» Task inputs
----------------

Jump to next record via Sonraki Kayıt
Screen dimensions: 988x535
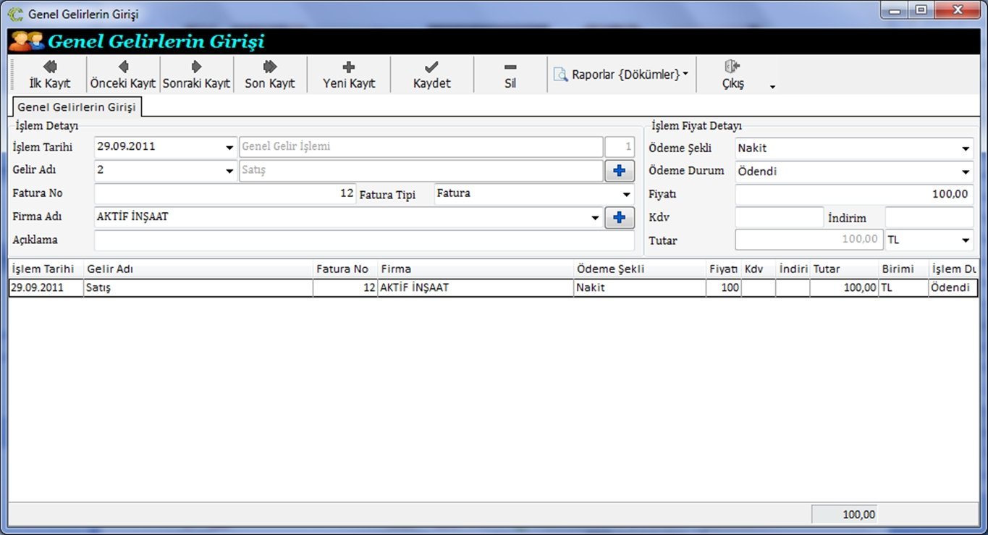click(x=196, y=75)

----------------

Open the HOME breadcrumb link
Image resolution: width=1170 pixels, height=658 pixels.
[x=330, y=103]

----------------

» Exercise description
Count the lines in the rows above that contain the string "record". Reply with the number alone.

» Answer to the problem
1